The path followed by a fixed amount of a perfect gas during a reversible process is described by the following equation:
P + aV = c
where a and c are constants. In the initial state, P1 = 60 bar and V1 = 0.002 m3. In the final state, P2 = 20 bar and V2 = 0.004 m3.
(a) Determine the values of the constants a and c and state the units
During the process path (Path 1) described by the above equation, according to the documentation, heat of the amount 5000 J is added to the gas.
(b) Draw the path on a PV diagram.
Write down the expression for the interchange of work between a closed system and the surroundings. Calculate the values of the work interchange (W) for this path. Write down the First Law for closed systems and determine the change in internal energy for this path (DU).
(c) Use the general relation between enthalpy and internal energy to determine the change in enthalpy (DH) for Path 1. You should now be able to fill in the first row of the table below.
Now consider another process path (Path 2) between the same initial and final states. This consists of two steps. First, the pressure is reduced from 60 bar to 20 bar with the volume remaining constant at 0.002 m3. Then, the volume is increased from 0.002 m3 to 0.004 m3 with the pressure constant at 20 bar.
(d) Internal energy (U) and enthalpy (H) are known as functions of state. Explain what a function of state is and how this definition should help to fill in the respective entries for Path 2 in the table below.
(e) Draw Path 2 on the diagram and calculate the heat (Q) and work (W) interchanges between the system and surroundings. You should now be able to complete the table.

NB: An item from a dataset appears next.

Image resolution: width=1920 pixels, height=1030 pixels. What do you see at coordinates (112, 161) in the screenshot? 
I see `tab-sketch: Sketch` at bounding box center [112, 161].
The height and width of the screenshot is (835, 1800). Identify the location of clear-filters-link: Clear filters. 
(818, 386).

(f) Assuming that the gas behaves ideally, what happens to the temperature (increasing, decreasing or remaining constant) along the diagonal Path 1?

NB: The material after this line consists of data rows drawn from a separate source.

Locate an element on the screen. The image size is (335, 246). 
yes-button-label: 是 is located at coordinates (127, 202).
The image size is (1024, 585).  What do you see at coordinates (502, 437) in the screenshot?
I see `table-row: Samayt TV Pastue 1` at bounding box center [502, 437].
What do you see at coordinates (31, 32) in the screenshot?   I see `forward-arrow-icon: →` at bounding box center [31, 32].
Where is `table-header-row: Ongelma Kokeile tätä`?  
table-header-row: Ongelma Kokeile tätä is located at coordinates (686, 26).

As a hint, you should obtain an expression for the derivative (dT/dV) and determine the sign of this derivative at the start and end of the diagonal path.
(g) Combine the differential forms of the First Law and the perfect gas EOS to show that
dQ = (cv/R + 1)PdV + cv/R vdP
What do you think might be the next thing to do, given that it is often good practice to be sceptical about any data that you might be given?